Los planeadores mayores de Australia, esos marsupiales del tamaño de un gato que navegan entre eucaliptos, no son tan hábiles planeando como su nombre sugiere. Un nuevo estudio revela que estas criaturas esponjosas recorren mucha menos distancia por planeo de lo que los científicos asumieron durante mucho tiempo, aunque los expertos aún los describen como alfombras mágicas voladoras.
Los números detrás del planeo
Investigadores rastrearon a 30 planeadores mayores en los bosques de Victoria, Australia, usando collares GPS y cámaras de alta velocidad. Descubrieron que los animales suelen planear entre 20 y 40 metros, mucho menos que los 100 metros de planeo citados a menudo en libros de texto y guías de vida silvestre. El planeo más largo registrado en el estudio fue de solo 95 metros. Los animales también perdieron más altura por planeo de lo esperado, cayendo aproximadamente un 40 por ciento de su altitud inicial cada vez que se lanzaban desde un árbol.
Por qué se mantuvieron los números antiguos
Durante décadas, las estimaciones de la capacidad de planeo de los planeadores mayores se basaron en una sola observación de un animal en cautiverio en la década de 1930. Esa cifra se repitió en guías de campo y documentos de conservación sin ser probada en la naturaleza. El nuevo estudio, liderado por investigadores de la Universidad Nacional de Australia y publicado en el Journal of Mammalogy, es el primero en medir el rendimiento real de planeo en el hábitat natural de la especie. El equipo señaló que los planeadores mayores son nocturnos y pasan la mayor parte del tiempo en lo alto del dosel, lo que los hacía difíciles de estudiar hasta que la tecnología de rastreo reciente estuvo disponible.
Lo que esto significa para los bosques que necesitan
Los planeadores mayores están catalogados como en peligro de extinción en Australia. Su supervivencia depende de un dosel forestal conectado porque rara vez cruzan terreno abierto. El hallazgo de que necesitan árboles más cercanos entre sí de lo que se pensaba tiene implicaciones directas para las prácticas de tala y la planificación de la recuperación tras incendios. Si los planeadores no pueden cruzar de manera confiable espacios de más de 40 metros, entonces las áreas taladas o las cicatrices de incendios pueden actuar como barreras que aíslen a las poblaciones.
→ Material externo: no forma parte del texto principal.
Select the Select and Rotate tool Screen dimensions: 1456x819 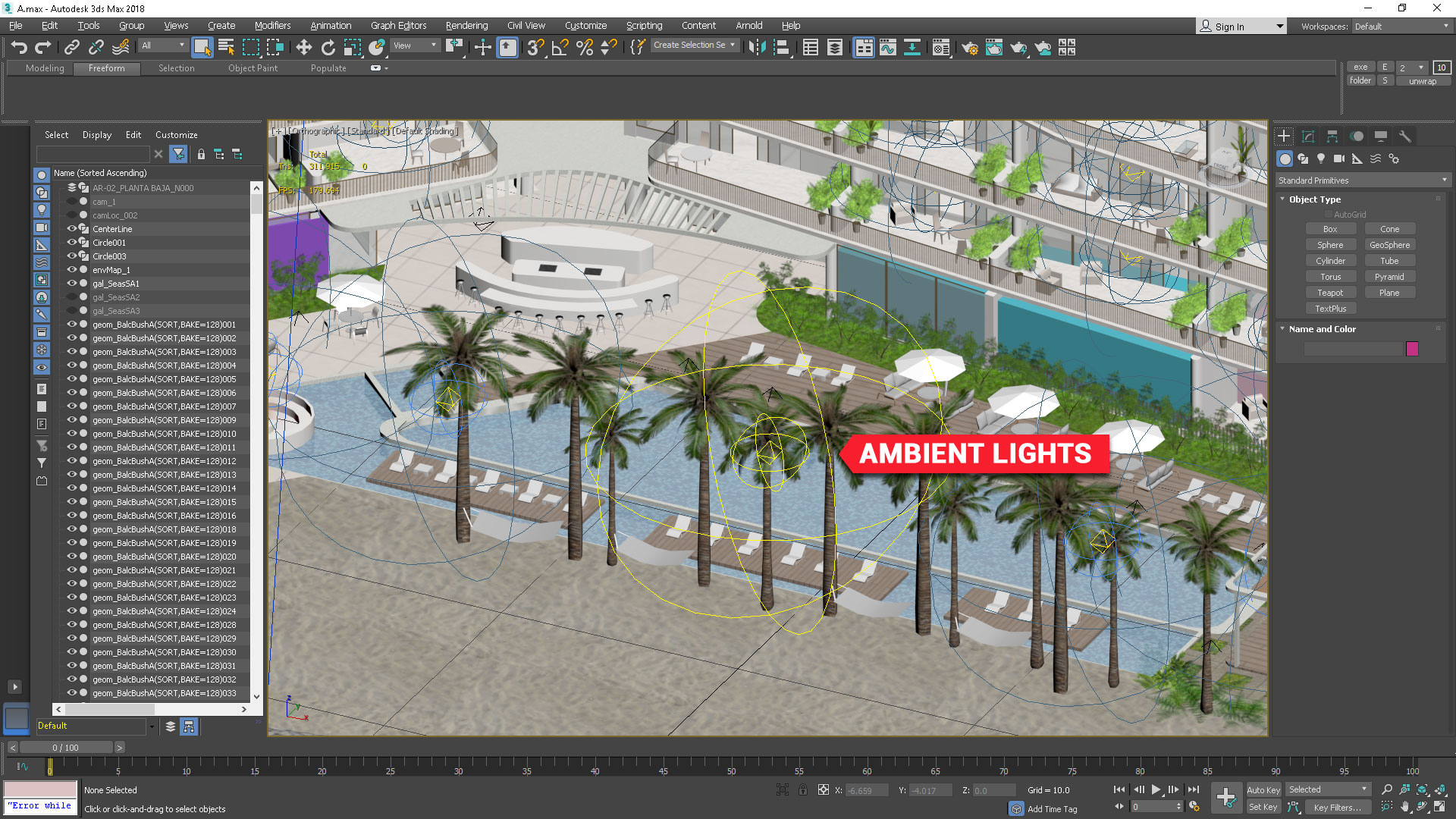pyautogui.click(x=328, y=48)
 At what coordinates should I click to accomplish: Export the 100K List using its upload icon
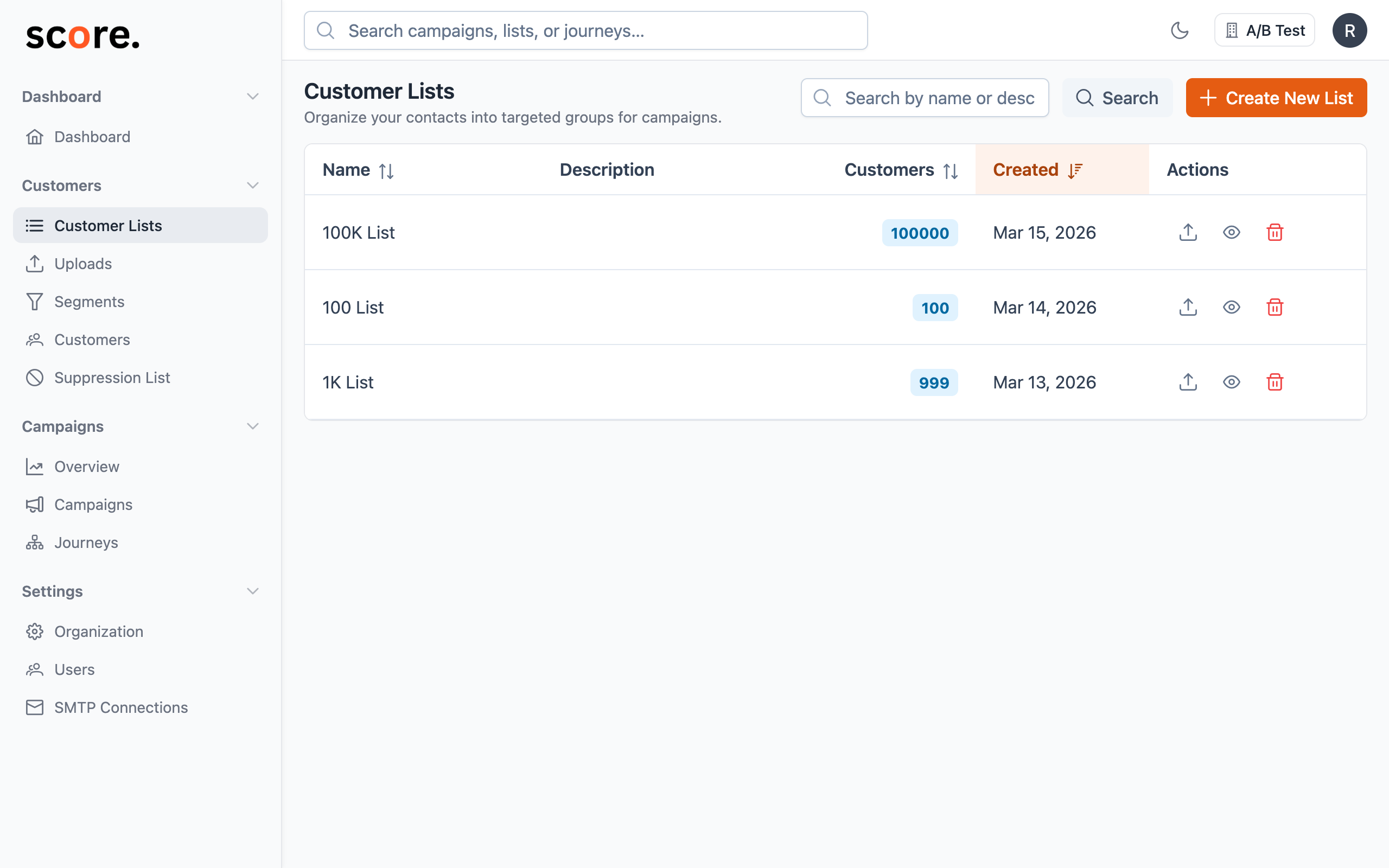pyautogui.click(x=1188, y=233)
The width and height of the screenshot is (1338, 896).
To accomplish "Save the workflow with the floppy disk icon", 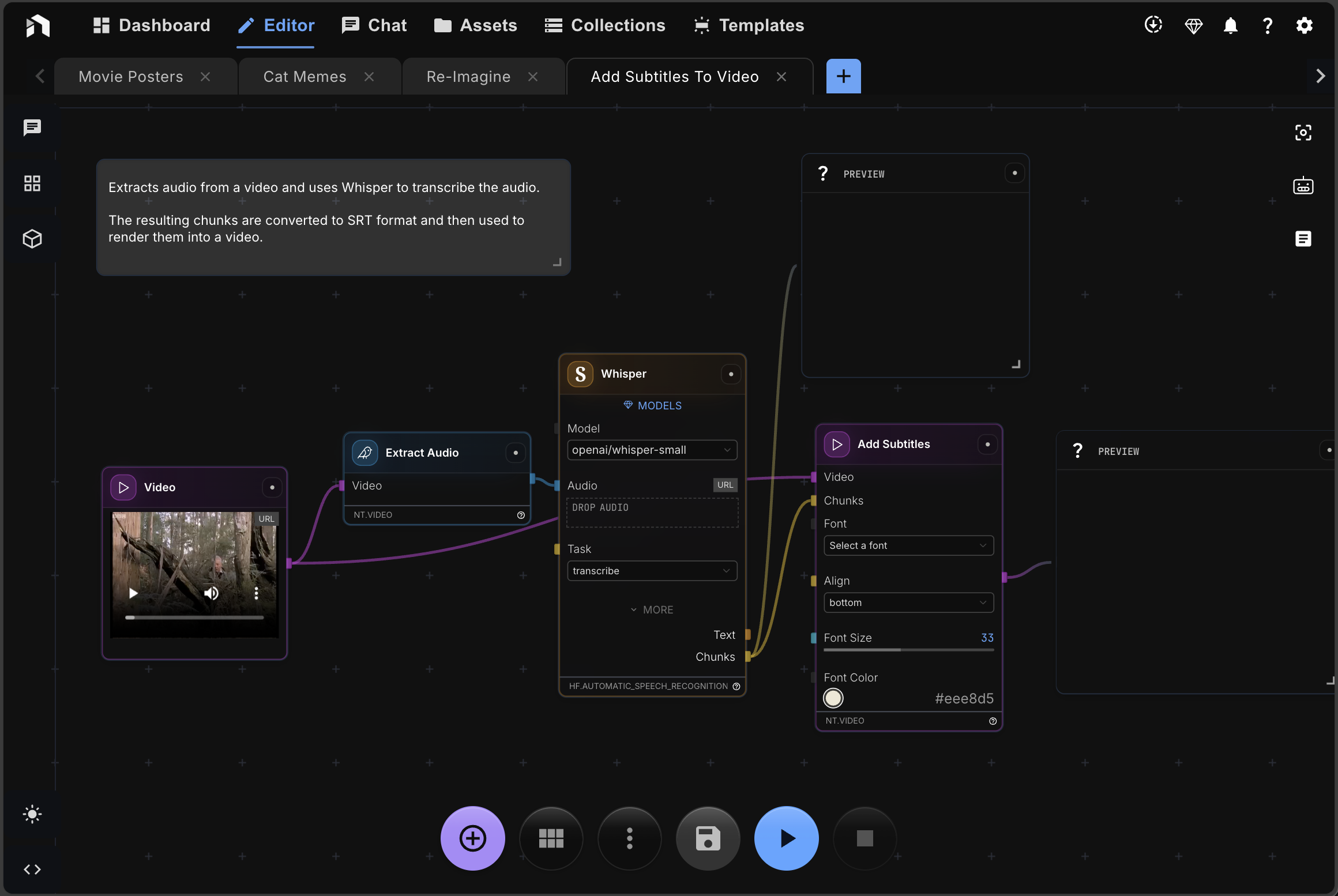I will tap(708, 838).
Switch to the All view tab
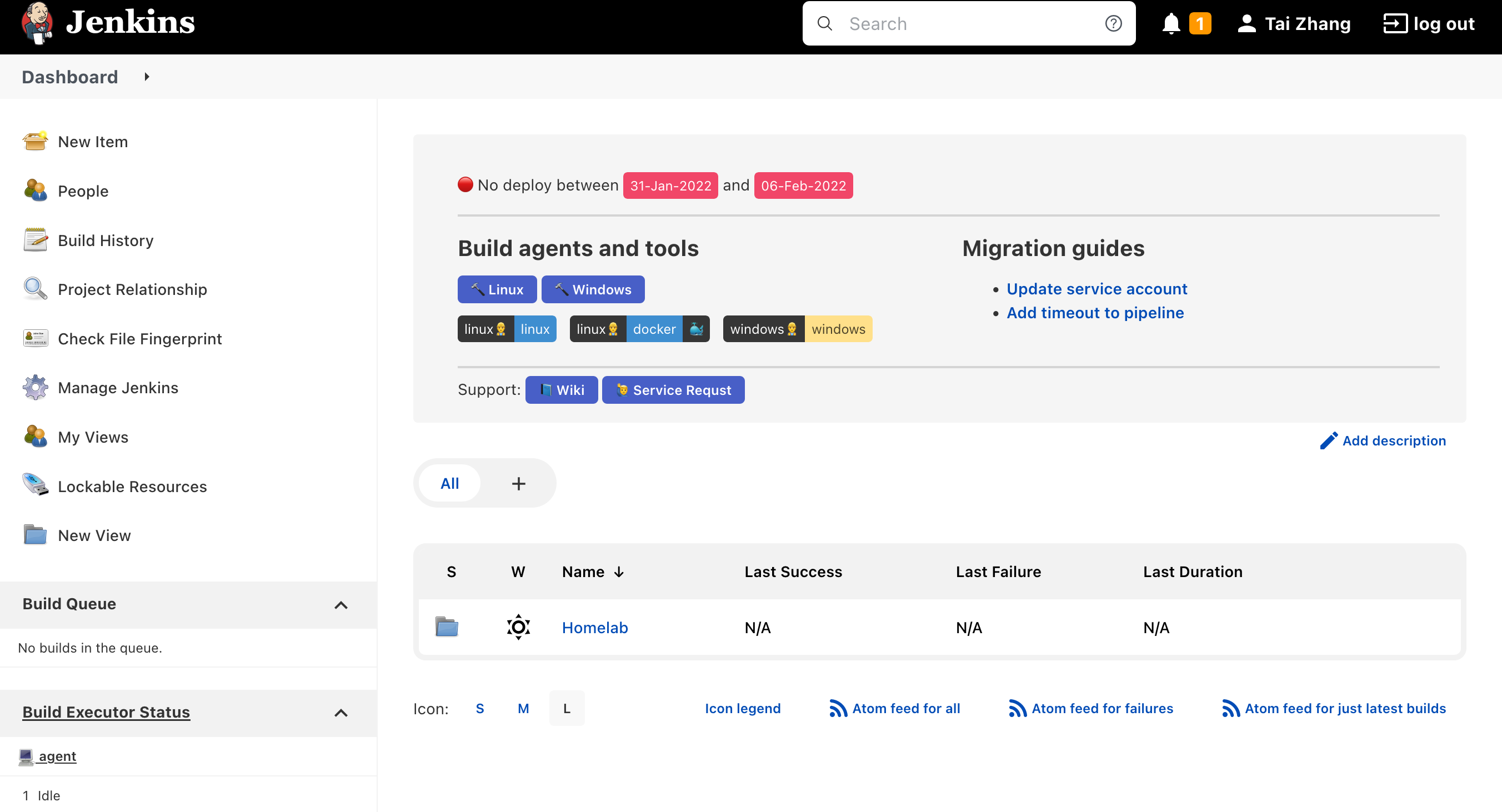The height and width of the screenshot is (812, 1502). [x=449, y=483]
Grupos locales de conservación en Victoria ya han comenzado a pedir zonas de amortiguamiento actualizadas alrededor del hábitat de los planeadores basándose en los nuevos datos.
Una criatura que aún asombra
A pesar del rango de planeo revisado, los investigadores enfatizan que ver a un planeador mayor lanzarse al aire sigue siendo un espectáculo notable. Los animales extienden sus extremidades, estirando la piel suelta entre codos y tobillos formando una vela cuadrada. Un científico describió el efecto como una alfombra mágica flotando entre las copas de los árboles. El estudio no disminuye el atractivo de la especie, pero sí afina la imagen de lo que estos marsupiales realmente necesitan del paisaje para seguir volando.